Inside the Ponevezh Yeshiva
Inside the Ponevezh YeshivaFlash 90

For the second day in a row, the State was in court defending arrangements that were enacted for the hareidi community. On Monday, the State defended an arrangement that the IDF has decided to implement to gradually impose the draft on yeshiva students. And on Tuesday, the State was in court again, defending a grant program for hareidi yeshiva students, that provides them with a stipend for four years.

At issue is a program whereby yeshiva students up to the age of 29 whose wives do not work and who have three children receive NIS 1,040 a month for four years. During the fifth year, they receive 75% of that amount, and are expected to start begin integrating into the workforce. The stipend ends after the fifth year.

The program was instituted in 2010 to replace a previous stipend program that the High Court declared illegal, claiming it discriminated against other students who were not studying in hareidi yeshivas. The Court made the decision after a group of secular, student, and reform organizations presented a petition, claiming that the stipends were illegal. The current program limits the amount of time the students can receive the stipend, and is designed, the State said, to encourage hareidi students to prepare for the workplace.

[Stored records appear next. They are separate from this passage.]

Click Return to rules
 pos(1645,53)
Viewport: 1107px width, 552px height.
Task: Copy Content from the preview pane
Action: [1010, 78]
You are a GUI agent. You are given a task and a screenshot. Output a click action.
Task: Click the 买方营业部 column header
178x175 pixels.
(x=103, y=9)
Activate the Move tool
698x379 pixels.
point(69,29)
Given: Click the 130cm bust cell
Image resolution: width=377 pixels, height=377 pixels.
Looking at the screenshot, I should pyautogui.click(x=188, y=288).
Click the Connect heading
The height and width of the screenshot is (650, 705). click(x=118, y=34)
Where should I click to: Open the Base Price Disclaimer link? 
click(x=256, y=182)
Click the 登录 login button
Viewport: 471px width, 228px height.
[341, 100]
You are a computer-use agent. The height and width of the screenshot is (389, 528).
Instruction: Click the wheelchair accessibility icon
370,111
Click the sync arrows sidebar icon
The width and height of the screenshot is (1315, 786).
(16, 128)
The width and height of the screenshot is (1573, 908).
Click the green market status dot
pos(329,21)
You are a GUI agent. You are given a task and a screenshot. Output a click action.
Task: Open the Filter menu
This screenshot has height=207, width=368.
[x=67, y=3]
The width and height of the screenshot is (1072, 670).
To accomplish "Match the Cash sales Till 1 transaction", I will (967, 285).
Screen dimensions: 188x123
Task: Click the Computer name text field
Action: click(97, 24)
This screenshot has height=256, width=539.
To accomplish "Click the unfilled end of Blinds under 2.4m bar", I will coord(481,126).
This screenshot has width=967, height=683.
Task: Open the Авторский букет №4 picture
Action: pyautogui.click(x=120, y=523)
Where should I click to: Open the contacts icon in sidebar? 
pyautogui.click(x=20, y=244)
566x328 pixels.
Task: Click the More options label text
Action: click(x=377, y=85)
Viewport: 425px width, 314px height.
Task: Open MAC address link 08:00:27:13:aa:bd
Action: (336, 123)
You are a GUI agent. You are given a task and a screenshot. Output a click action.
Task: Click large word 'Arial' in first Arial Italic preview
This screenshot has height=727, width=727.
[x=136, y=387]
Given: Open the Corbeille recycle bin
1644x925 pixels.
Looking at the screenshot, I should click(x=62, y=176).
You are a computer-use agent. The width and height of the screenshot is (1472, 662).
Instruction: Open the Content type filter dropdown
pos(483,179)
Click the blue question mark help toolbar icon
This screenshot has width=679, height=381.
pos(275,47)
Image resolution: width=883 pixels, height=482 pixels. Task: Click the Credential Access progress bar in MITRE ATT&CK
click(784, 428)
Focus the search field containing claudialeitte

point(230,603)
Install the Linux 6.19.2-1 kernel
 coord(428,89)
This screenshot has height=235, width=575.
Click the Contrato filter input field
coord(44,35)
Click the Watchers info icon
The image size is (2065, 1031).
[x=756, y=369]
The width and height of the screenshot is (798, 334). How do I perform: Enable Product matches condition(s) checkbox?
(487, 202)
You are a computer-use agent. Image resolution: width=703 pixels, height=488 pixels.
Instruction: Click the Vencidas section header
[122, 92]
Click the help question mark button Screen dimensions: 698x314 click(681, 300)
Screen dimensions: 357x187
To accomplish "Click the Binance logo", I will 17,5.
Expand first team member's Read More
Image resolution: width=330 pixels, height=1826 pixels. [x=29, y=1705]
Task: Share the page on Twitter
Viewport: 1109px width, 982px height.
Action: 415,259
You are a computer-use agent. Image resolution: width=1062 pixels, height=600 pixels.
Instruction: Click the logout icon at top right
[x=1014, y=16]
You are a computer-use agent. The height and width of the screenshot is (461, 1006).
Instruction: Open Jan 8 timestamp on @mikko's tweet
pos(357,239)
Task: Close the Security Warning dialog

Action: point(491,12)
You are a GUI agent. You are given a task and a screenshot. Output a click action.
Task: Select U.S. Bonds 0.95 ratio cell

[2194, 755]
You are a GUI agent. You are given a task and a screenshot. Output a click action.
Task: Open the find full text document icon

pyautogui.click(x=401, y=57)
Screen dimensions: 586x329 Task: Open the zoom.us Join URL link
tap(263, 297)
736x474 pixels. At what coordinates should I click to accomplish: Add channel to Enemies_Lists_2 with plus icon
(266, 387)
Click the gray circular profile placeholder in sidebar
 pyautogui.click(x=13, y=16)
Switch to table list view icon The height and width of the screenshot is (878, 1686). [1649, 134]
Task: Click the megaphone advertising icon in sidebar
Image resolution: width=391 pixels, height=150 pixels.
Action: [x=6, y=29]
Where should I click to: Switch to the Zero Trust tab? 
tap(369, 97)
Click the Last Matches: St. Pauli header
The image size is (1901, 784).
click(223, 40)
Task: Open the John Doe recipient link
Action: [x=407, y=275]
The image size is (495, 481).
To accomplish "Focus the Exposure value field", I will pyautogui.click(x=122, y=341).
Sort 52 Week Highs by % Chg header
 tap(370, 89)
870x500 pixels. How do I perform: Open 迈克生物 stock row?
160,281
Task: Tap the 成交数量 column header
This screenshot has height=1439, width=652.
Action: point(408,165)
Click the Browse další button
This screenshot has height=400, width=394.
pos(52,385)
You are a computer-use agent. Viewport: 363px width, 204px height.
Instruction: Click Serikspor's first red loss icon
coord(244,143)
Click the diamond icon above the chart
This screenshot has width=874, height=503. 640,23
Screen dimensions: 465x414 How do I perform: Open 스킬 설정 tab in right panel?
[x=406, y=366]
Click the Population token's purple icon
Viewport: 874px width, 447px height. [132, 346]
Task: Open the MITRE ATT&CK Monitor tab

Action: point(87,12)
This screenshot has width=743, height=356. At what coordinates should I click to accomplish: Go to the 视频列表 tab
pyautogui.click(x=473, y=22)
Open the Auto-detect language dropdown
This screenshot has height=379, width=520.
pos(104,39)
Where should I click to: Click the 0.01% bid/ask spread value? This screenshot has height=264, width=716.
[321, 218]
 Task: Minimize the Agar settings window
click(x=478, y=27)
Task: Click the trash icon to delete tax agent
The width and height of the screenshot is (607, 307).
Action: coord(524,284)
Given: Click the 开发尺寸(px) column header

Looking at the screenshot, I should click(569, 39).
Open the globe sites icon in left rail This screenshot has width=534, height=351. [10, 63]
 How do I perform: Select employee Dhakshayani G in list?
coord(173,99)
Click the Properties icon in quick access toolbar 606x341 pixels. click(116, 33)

The same groups filed a second petition after the State instituted the current program, claiming that no substantial changes had been made to the program at all, and it was this second petition that the Court heard Tuesday.

And the Court was not impressed. Speaking for two other judges who heard the petition, Court Vice-President Miriam Naor said she did not understand why any money was being paid to the students at all, if the idea was to encourage them to go to work. “How does giving a student money help him integrate into the job market?” she asked. “It makes more sense that he will go to work if you do not give him money.”

The Court issued an injunction against further allocations until it could explain the differences between the current payment program and the one it replaced.